Dr. Ira Ehrlich and his Mission of Mercy


Pictured above: Dr. Ira Ehrlich at work in the mobile clinic. Photo courtesy Mission of Mercy/NationSwell

A little more than eight years ago, Dr. Ira Ehrlich began volunteering with Mission of Mercy Arizona. MOM is a nonprofit that has provided free healthcare and free prescription medications to the uninsured and underinsured since 1997.

Every Thursday, Dr. Ehrlich pulls up to the RV parked in the Christ the King Community Center on East Broadway Road in Mesa and begins his shift. The assembly hall acts as a triage area, and the RV is equipped with private examination areas that can accommodate three doctors and their patients.

Dr. Ehrlich researched where he could go to keep practicing medicine after he retired. “I didn’t retire because I was tired of practicing medicine, I retired because of the way the practice of medicine was going,” he says.

Since he started in medicine in 1969, his modus operandi was to allow a half hour for returning patients and an hour for new patients or annual physicals. “The economics of medicine got to the point where you just couldn’t do that and survive,” he says. “But I wasn’t going to practice medicine in any other way.

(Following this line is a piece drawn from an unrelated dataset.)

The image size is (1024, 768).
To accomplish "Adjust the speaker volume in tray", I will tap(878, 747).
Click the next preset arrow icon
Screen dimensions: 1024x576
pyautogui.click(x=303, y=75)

I just didn’t feel that was fair to my patients, or to me, so I hung it up and immediately started looking for a place to do this kind of work.”

People are encouraged to register for an appointment with MOM, but doctors also see walk-ins. Some days the doctors see more than a dozen patients; other times they see only six or eight.

Dr. Ira Ehrlich

“We don’t ask their financial or insurance status – anyone who comes in, whatever they come in with – we will see them,” says the doctor. “We will treat them if we can – we can’t do surgery – or we will refer them the best we can if they need it.”

The best part is that Dr. Ehrlich gets to spend as much time as he wants with each patient. They have a cabinet of sample medications and antibiotics that they can dispense (they also can write prescriptions), and Sonora Quest Laboratories will run any test they offer at no cost to MOM or the patient.

“There is no paperwork for insurance, and we don’t have to use an electronic medical record,” he says. “I’m not a good typist, so I can’t use a computer to put in all of my progress notes. I get to write them on paper, like I always did, and take as much time as I feel the patient needs.”

When Dr. Ehrlich was in private practice as a cardiologist, he also preferred to be his patient’s primary care doctor. “You have to be trained in internal medicine to then go on to cardiology, and I never lost my desire to practice internal medicine,” he says. “I always did internal medicine on my patients because I wanted control of my patients, and I wanted to know who was taking care of them. I felt if I was taking care of them, they were getting good care.”

When asked if he always wanted to be a doctor he jokes, “There was a time that I wanted to be an NBA basketball player.” But when he got serious about his future, it was in front of his mind. “I did not major in college in any of the sciences because I thought I needed a broader education than that. But in the end, I did decide that I was going into medicine.”

When he first started in the field, he wasn’t quite sure what he wanted his specialty to be. “After standing for eight hours by the surgical table and watching surgeons try and do what they needed to do, I decided that I didn’t care for that a lot,” he remembers. “I took an internship in internal medicine where we rotated in all the areas, and I really enjoyed cardiology – I still do.”

His father, Dr. Joe Ehrlich, was the first specialty cardiologist in Arizona, and his mother, Corinne, was a founder of Jewish Family and Children’s Service in the Valley. So he comes by both his love of cardiology and volunteering quite naturally.

The younger Dr. Ehrlich says that he and the other doctors are very grateful to have the opportunity to work with MOM. “Most of us have practiced medicine for as long as I have and we are used to feeling useful and to feeling like we’ve done something positive for people other than ourselves. Their gratitude towards us is matched by our gratitude towards them.”